== Segment start ==

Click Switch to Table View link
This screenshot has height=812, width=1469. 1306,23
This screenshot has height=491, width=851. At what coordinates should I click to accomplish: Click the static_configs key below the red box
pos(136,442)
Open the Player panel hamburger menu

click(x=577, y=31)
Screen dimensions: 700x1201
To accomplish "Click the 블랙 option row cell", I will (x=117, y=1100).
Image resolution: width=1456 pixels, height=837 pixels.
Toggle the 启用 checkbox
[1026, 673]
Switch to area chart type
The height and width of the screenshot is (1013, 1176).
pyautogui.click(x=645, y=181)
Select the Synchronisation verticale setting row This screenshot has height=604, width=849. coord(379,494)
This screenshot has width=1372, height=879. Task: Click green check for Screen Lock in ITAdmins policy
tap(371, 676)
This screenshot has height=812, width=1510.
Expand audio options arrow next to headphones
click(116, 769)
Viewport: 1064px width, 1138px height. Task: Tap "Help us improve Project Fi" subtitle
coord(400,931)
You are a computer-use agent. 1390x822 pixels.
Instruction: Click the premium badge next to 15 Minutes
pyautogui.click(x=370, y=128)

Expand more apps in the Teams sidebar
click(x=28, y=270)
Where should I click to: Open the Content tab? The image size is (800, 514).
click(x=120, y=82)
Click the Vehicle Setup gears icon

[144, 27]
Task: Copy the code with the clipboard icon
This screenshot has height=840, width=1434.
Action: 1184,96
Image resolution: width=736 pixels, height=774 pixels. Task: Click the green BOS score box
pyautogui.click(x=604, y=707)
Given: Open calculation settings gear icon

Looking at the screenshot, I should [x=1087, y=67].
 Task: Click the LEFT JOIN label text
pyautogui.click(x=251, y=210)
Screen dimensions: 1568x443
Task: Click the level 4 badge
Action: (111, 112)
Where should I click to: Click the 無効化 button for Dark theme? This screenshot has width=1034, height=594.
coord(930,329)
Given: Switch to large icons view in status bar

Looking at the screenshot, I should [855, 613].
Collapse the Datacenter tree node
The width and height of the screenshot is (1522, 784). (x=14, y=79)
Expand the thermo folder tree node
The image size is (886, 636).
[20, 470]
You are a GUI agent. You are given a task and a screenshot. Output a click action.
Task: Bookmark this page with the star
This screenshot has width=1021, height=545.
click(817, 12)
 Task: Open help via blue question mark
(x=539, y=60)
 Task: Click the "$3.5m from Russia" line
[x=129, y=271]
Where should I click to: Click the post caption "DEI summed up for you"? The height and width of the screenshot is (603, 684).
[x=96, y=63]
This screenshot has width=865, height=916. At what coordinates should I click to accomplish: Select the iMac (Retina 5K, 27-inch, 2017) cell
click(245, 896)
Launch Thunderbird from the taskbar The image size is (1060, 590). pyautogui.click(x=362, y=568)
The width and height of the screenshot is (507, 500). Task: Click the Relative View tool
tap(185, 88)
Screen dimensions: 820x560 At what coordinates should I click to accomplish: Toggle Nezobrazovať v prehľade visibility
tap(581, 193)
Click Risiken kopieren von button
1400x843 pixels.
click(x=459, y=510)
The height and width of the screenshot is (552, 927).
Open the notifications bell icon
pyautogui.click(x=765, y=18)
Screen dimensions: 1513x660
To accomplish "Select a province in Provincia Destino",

== Segment end ==

_Work task_. Nothing but the lines from the one holding "Given: Switch to" to the end of the entries should be output, each exactly as it appears.

_Result_.
Given: Switch to large icons view in status bar

Looking at the screenshot, I should [855, 613].
Collapse the Datacenter tree node
The width and height of the screenshot is (1522, 784). (x=14, y=79)
Expand the thermo folder tree node
The image size is (886, 636).
[20, 470]
You are a GUI agent. You are given a task and a screenshot. Output a click action.
Task: Bookmark this page with the star
This screenshot has width=1021, height=545.
click(817, 12)
 Task: Open help via blue question mark
(x=539, y=60)
 Task: Click the "$3.5m from Russia" line
[x=129, y=271]
Where should I click to: Click the post caption "DEI summed up for you"? The height and width of the screenshot is (603, 684).
[x=96, y=63]
This screenshot has width=865, height=916. At what coordinates should I click to accomplish: Select the iMac (Retina 5K, 27-inch, 2017) cell
click(245, 896)
Launch Thunderbird from the taskbar The image size is (1060, 590). pyautogui.click(x=362, y=568)
The width and height of the screenshot is (507, 500). Task: Click the Relative View tool
tap(185, 88)
Screen dimensions: 820x560 At what coordinates should I click to accomplish: Toggle Nezobrazovať v prehľade visibility
tap(581, 193)
Click Risiken kopieren von button
1400x843 pixels.
click(x=459, y=510)
The height and width of the screenshot is (552, 927).
Open the notifications bell icon
pyautogui.click(x=765, y=18)
Screen dimensions: 1513x660
To accomplish "Select a province in Provincia Destino",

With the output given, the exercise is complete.